Werder atmet auf: Osakos Wade ist nicht mehr malade

Endlich mal ein Lichtblick inmitten von Werders trüber Personalmisere: Yuya Osako hat sich im Spiel gegen Union Berlin doch keine Muskelverletzung zugezogen.

Yuya Osako mit flehendem Blick und den Händen vorm Gesicht gefaltet.
Das Flehen wurde erhört: Yuya Osako ist für Werders nächstes Spiel gegen Leipzig einsatzbereit. Bild: Imago | Sven Simon

Florian Kohfeldt spricht nicht fließend Japanisch, aber zumindest dieses Mal dürfte der eloquente Werder-Coach froh sein, dass er keine neue Vokabel dazugelernt hat. Schließlich hatte Kohfeldt am Samstag noch inständig gehofft, dass "Krampf" nicht das japanische Wort für "Muskelfaserriss" sei. Er hatte Glück, denn um einen Muskelschaden zu beschreiben, benutzen Japaner den Begriff "Suji sonshō".

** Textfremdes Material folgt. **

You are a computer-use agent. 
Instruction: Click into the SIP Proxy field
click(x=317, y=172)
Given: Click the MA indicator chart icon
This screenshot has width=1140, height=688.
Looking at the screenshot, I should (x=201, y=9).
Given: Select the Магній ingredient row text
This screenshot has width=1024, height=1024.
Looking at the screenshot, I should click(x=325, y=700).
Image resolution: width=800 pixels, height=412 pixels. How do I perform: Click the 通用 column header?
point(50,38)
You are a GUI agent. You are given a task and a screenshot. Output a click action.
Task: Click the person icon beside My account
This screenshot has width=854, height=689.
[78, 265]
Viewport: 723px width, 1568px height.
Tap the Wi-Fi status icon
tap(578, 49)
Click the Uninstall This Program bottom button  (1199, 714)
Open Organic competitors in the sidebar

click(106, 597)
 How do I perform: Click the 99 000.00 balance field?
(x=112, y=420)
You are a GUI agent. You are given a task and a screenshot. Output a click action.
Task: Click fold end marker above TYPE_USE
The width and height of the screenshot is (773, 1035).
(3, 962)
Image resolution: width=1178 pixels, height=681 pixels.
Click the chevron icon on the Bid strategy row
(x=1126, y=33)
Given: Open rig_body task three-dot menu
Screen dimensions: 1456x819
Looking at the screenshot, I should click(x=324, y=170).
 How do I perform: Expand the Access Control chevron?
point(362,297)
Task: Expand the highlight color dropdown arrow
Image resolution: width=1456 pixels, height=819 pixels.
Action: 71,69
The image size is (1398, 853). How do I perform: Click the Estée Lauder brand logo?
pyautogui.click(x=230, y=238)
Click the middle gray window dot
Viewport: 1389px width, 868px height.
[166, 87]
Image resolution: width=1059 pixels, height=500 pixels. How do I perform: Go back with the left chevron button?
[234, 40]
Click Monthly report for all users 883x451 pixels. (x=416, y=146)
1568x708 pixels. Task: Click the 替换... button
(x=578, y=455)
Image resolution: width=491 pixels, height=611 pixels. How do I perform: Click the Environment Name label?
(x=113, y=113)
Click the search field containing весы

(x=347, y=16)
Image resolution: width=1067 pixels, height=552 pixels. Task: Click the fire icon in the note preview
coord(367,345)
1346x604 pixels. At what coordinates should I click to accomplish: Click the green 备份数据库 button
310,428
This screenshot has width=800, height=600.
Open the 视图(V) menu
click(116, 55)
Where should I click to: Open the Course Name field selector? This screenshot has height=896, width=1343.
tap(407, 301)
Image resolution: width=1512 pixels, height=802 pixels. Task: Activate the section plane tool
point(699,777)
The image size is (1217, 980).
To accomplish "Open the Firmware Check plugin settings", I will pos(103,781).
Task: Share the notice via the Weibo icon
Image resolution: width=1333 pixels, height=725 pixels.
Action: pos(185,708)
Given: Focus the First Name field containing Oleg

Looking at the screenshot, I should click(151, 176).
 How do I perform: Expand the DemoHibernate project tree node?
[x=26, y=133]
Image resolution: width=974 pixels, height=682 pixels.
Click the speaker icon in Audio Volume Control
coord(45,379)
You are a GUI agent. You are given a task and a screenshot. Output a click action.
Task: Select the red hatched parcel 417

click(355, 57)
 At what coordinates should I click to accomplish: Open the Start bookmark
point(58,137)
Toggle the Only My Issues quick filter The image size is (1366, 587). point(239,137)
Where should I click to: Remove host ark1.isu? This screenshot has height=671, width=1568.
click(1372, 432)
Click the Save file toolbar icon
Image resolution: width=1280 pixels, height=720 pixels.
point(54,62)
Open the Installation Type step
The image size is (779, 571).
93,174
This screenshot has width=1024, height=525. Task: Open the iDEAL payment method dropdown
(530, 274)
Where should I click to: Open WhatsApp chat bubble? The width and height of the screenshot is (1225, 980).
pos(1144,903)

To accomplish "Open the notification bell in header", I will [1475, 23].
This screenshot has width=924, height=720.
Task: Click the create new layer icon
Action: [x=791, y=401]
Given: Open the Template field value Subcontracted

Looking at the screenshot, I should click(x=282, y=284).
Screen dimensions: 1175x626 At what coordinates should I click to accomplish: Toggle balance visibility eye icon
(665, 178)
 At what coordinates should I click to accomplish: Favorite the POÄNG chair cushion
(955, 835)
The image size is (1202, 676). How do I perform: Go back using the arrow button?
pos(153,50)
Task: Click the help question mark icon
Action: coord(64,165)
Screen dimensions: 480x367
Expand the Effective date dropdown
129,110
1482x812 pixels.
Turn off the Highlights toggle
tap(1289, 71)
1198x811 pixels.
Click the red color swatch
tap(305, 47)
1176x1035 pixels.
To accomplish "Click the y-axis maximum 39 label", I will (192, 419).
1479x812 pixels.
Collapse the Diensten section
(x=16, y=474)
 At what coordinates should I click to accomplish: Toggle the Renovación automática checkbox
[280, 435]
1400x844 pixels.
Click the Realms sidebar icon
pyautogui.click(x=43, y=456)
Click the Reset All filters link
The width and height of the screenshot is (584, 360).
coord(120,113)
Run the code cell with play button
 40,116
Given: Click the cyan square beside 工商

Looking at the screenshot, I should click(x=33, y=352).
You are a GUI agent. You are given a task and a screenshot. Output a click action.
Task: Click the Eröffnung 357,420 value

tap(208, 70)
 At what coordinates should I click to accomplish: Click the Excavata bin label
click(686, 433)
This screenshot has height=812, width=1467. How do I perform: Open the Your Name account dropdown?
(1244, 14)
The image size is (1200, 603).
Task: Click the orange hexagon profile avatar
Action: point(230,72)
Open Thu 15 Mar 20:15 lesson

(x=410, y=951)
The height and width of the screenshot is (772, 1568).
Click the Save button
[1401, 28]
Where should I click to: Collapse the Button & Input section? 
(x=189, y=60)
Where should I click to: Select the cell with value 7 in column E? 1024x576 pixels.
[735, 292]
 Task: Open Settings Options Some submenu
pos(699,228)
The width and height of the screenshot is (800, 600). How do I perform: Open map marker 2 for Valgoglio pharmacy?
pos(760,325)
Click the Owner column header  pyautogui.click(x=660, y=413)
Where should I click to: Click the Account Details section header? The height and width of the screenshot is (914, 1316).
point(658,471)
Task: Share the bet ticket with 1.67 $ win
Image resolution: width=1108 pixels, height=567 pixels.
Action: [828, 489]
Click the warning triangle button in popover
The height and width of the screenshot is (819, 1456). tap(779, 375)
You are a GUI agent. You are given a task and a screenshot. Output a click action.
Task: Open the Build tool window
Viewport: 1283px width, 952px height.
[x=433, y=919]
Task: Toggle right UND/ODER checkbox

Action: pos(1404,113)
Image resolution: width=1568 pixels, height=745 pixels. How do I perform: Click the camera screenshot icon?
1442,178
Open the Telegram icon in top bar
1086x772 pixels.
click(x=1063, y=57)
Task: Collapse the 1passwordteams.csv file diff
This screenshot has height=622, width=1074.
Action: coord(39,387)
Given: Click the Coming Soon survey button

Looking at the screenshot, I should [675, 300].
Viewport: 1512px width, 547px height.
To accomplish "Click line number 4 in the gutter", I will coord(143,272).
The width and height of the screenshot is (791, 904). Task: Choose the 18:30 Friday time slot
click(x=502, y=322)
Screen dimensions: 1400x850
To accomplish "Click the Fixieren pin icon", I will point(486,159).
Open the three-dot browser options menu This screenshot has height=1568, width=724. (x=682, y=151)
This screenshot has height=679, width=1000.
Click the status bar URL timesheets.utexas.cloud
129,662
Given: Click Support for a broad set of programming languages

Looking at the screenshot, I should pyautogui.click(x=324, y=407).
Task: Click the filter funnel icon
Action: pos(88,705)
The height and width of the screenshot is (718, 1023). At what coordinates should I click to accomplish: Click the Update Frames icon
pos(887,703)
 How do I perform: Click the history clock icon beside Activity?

Also aufatmen bei Werder, und das können die gebeutelten Hanseaten mit zehn verletzten Spielern und dem Gelb-Rot gesperrten Nuri Sahin mehr als dringend gebrauchen. Kohfeldt bestätigte der "Syker Kreiszeitung" am Sonntagabend, dass Osako im Spiel gegen Union Berlin tatsächlich nur einen Krampf in der Wade erlitten hatte und am kommenden Samstag gegen RB Leipzig wieder einsatzfähig ist. Und da Milot Rashica am Sonntag bereits mit der Mannschaft mit trainieren konnte, scheint das Aufatmen langsam aber sicher weiterzugehen.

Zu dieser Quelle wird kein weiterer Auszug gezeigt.